Description of the task - Where a line of the records contains the word "back", show that line.

[Stored records]

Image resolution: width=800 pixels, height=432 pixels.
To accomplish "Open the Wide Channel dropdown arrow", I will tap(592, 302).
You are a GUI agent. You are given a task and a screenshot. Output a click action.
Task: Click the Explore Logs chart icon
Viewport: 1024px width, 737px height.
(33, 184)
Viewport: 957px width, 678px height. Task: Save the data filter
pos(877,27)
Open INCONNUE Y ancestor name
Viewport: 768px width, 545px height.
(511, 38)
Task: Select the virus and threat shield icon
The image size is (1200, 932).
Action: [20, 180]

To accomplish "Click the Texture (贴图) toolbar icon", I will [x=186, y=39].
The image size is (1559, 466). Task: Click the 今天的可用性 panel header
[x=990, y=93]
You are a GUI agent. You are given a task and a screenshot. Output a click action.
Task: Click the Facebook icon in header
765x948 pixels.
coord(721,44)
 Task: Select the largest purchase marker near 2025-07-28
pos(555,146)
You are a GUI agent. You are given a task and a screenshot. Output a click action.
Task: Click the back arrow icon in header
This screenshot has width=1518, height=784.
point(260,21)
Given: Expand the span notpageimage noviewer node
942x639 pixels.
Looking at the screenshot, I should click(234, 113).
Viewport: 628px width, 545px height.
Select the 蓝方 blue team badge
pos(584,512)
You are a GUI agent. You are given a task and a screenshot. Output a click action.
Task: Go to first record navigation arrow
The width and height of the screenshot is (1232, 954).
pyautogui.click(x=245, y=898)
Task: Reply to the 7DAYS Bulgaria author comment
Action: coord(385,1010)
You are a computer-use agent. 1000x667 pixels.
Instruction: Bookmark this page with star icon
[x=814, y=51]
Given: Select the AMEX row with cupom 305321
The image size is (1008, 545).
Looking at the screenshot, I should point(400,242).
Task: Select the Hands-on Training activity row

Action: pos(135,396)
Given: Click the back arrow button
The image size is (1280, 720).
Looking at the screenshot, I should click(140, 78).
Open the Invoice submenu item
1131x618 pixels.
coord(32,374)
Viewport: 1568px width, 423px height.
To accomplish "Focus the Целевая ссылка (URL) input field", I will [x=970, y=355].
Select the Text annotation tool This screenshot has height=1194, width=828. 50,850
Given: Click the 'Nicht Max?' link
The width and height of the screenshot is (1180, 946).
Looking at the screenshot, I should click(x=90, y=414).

Expected answer -
Task: Click the back arrow icon in header
Given: Click the back arrow button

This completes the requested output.